* _INSTRUCTIONS TO FOLLOW_: Rewrite the passage of the Numbers 18 sermon that opens with the words containing "So, in our text" and closes with "and terrifying danger.", substituting "temple" for "sanctuary".

* _SOURCE EXTRACT_:
The Weight and Wonder of the Holy Text: Numbers 18:1-7
Introduction: Authority and Accountability
We live in a generation that is allergic to authority and despises accountability. Every man wants to be his own pope, his own king, and his own god. The spirit of our age is the spirit of Korah, who in Numbers 16 gathered a company together against Moses and Aaron and said, "You have gone too far! For all in the congregation are holy, every one of them, and Yahweh is among them. Why then do you exalt yourselves above the assembly of Yahweh?" This is the perennial cry of democratic rebellion against the appointed order of God. It sounds pious, but it is rotten to the core. It is the lie of the serpent in the garden, whispering, "You shall be as gods."
In the previous chapters, God responded to this rebellion with seismic and fiery judgment. The earth swallowed Korah and his cronies, and fire from Yahweh consumed the 250 men offering incense. When the congregation grumbled the next day, a plague broke out and killed another 14,700. To cap it all off, God caused Aaron's rod to bud, blossom, and bear ripe almonds overnight, a miraculous sign to end all grumbling about who God had chosen for the priesthood. You would think the point was made. But our God is not just a God of judgment; He is a God of order. He does not just tear down rebellion; He builds up His kingdom with careful, glorious structure.
So, in our text today, God speaks directly to Aaron. The dust has settled, the judgment is complete, and the authority of the priesthood has been vindicated. And what is God's first word to the man who holds this high office? It is not a word of congratulation. It is not a word of privilege. It is a word of weight. It is a word of responsibility. God's message is this: with great authority comes great accountability. With high privilege comes heavy liability. This is a principle that runs like a steel cable through all of Scripture, and it is a principle our soft and effeminate generation has utterly forgotten. We want the privileges of office without the burdens, the honor without the liability, the crown without the cross. But God does not deal in such flimsy realities. He is building a house, a sanctuary, and it is a place of both glorious proximity and terrifying danger.
This passage lays out the divine architecture of ministry. It establishes concentric circles of holiness, responsibility, and service, all designed to do one thing: to protect the people from the consuming fire of God's holiness and to allow them to worship Him. It is about boundaries, duties, and gifts. And in all of it, we see a stunning picture of the work of our great High Priest, the Lord Jesus Christ, who alone bears the ultimate guilt and who gives His people as a gift to the church.
The Text
So Yahweh said to Aaron, “You and your sons and your father’s household with you shall bear the guilt in connection with the sanctuary, and you and your sons with you shall bear the guilt in connection with your priesthood. But bring near with you also your brothers, the tribe of Levi, the tribe of your father, that they may be joined with you and minister to you, while you and your sons with you are before the tent of the testimony. And they shall thus keep your responsibility and the responsibility of all the tent, but they shall not come near to the furnishings of the sanctuary and the altar, so that neither they nor you will die. And they shall be joined with you and keep the responsibility of the tent of meeting, for all the service of the tent; but an outsider may not come near you. So you shall keep the responsibility of the sanctuary and the responsibility of the altar, so that there will no longer be wrath on the sons of Israel. And behold, I Myself have taken your brothers the Levites from among the sons of Israel; they are a gift to you, given to Yahweh, to perform the service for the tent of meeting. But you and your sons with you shall keep your priesthood in everything that concerns the altar and inside the veil, and you are to perform service. I am giving you the priesthood as a bestowed service, but the outsider who comes near shall be put to death.”

* _DATA SEGMENT_:
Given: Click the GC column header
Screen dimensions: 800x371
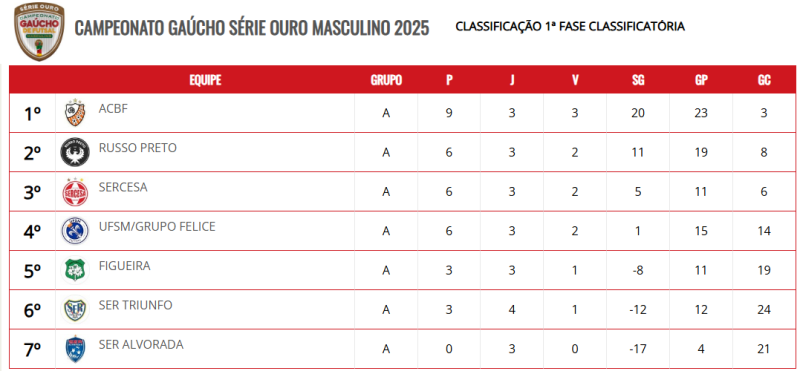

* _REPLY TO THE EXERCISE_:
So, in our text today, God speaks directly to Aaron. The dust has settled, the judgment is complete, and the authority of the priesthood has been vindicated. And what is God's first word to the man who holds this high office? It is not a word of congratulation. It is not a word of privilege. It is a word of weight. It is a word of responsibility. God's message is this: with great authority comes great accountability. With high privilege comes heavy liability. This is a principle that runs like a steel cable through all of Scripture, and it is a principle our soft and effeminate generation has utterly forgotten. We want the privileges of office without the burdens, the honor without the liability, the crown without the cross. But God does not deal in such flimsy realities. He is building a house, a temple, and it is a place of both glorious proximity and terrifying danger.